Mr. Michael explained that unless you have a unique and exclusive product and full control over where and how it can be sold, it will behave like any free market, following the rules of supply and Requirement. He warned that export prices may not always match domestic prices because in Australia there are obstacles for importers such as quarantine and logistics which means the price is too high for d other countries export their fruits to the country. Abroad, there is potential for competition with cheaper fruit.
“This means that most export markets will generally pay the same price as the domestic market for similar, freely available products,” he said. “If an Australian product returns a higher price overseas than here, then an exporter will take a product from here and send it overseas. Less supply of fruit here and more supply of fruit abroad means the price here goes up and down there until we reach equilibrium – the net export return ends up pretty much equal to the net return in the domestic market. ‘export significantly higher than domestic prices for a long time. This means that having a strong export sector is often overlooked as they are often not obvious or apparent. The benefits are definitely there because if we consider at the height of the season what would happen if we add the export volumes in the domestic market, then we can think about the export benefits.
Ti Produce began in 2003, sourcing produce from local growers in Western Australia and exporting it overseas, not only strawberries, but also melons and mangoes to the United Arab Emirates, fruit to core in Hong Kong and China, as well as Pink Lady apples in the UK. According to Michael, soon after, supply-side factors, a strengthening domestic market and international competition led them to withdraw from apples and stone fruits to specialize in strawberries.

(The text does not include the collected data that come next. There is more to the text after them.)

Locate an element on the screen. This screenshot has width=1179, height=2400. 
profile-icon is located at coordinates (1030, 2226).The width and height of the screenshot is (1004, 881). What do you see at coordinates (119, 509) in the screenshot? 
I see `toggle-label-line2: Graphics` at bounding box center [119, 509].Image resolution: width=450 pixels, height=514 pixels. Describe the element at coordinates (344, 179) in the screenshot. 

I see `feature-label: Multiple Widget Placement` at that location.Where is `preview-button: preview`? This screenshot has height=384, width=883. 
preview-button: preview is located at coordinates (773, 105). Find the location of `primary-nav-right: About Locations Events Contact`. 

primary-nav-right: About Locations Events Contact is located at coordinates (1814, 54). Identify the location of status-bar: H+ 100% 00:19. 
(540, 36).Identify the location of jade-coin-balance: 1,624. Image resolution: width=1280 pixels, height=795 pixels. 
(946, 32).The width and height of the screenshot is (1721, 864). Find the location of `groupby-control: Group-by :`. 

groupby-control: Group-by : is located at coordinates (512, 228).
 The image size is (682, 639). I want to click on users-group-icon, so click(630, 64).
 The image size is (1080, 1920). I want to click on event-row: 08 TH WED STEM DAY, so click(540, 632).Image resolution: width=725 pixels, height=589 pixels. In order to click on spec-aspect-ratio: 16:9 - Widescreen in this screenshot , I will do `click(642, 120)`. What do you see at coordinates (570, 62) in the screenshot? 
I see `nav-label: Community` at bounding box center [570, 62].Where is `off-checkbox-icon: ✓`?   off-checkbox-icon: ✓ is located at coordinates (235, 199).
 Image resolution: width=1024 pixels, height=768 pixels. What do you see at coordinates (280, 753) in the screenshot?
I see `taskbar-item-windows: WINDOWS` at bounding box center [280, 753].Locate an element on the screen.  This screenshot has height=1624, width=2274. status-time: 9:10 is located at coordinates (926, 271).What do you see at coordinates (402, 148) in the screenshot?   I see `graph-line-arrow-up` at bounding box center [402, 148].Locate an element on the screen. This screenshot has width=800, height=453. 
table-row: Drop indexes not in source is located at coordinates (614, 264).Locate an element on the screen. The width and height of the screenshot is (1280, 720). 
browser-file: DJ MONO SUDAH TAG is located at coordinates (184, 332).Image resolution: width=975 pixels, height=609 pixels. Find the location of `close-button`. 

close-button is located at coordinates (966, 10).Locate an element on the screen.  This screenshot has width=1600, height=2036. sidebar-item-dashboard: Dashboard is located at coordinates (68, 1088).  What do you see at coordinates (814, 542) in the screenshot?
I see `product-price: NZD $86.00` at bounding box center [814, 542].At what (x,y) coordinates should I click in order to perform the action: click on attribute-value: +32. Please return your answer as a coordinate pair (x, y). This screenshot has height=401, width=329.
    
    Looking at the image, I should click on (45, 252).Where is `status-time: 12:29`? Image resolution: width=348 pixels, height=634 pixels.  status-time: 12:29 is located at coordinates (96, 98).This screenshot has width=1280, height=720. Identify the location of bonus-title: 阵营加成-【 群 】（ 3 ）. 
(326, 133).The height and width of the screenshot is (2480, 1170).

“We thought that was where the growth opportunity was in terms of creating a more cohesive export market for strawberries,” Michael said. “We were geographically and logistically well placed, and our peak season coincided with a gap in the market between the US and New Zealand seasons, and it was really underserved from Australia. However, exports were risky, freight was expensive and raising money Very often producers only really turned to export when there was a glut in the market, but because (export) markets weren’t being served consistently with the right quantity, importers were quite predatory when dealing with our product, so complaints were high and prices were low, and we weren’t maximizing our potential.”
The company says a key part of its strategy was to build its reputation and market share in its existing markets, especially as the Middle East opened up and Thailand signed a free trade agreement. . Mr. Michael says that after increasing promotional activities in the market, the industry was rewarded with greater confidence and began to receive more regular import programs. Fifteen years ago, Ti Produce launched its own strawberry production to support its supply base and give it the opportunity to engage in foreign markets, so that it has its own fruit and consolidates the fruit of other producers. It also acts as a service and processing provider for other exporters to strengthen supply chains.
Image source: TiProduce website.
But he admits that the last few years have been particularly difficult for all export programs due to the COVID-19 pandemic, where the lack of flights and up to five times the cost of sea transport have also led to a lack of consumer confidence. This has limited opportunities, but maintains that exports are still a valuable part of the industry in the future and should be maintained and strengthened.
“We are currently paying the highest airfreight prices in 25 years,” Mr. Michael said. “So we have up to six times the increase in freight costs compared to the pre-COVID period. This, coupled with our record farmgate prices, will most likely see the lowest export tonnage since we started. There are challenges for us, but despite this, the interest of overseas customers is still very strong and understands the rising costs that producers are facing, and they factor higher prices into their programs and are testing higher retail prices to see how they can make things work and Exporting will be tough for the next few years, but as long as the industry continues to focus on producing the right product, to go moving forward in opening up new markets and continuing to support our old ones, exporting will be an important relief valve in the years to come.”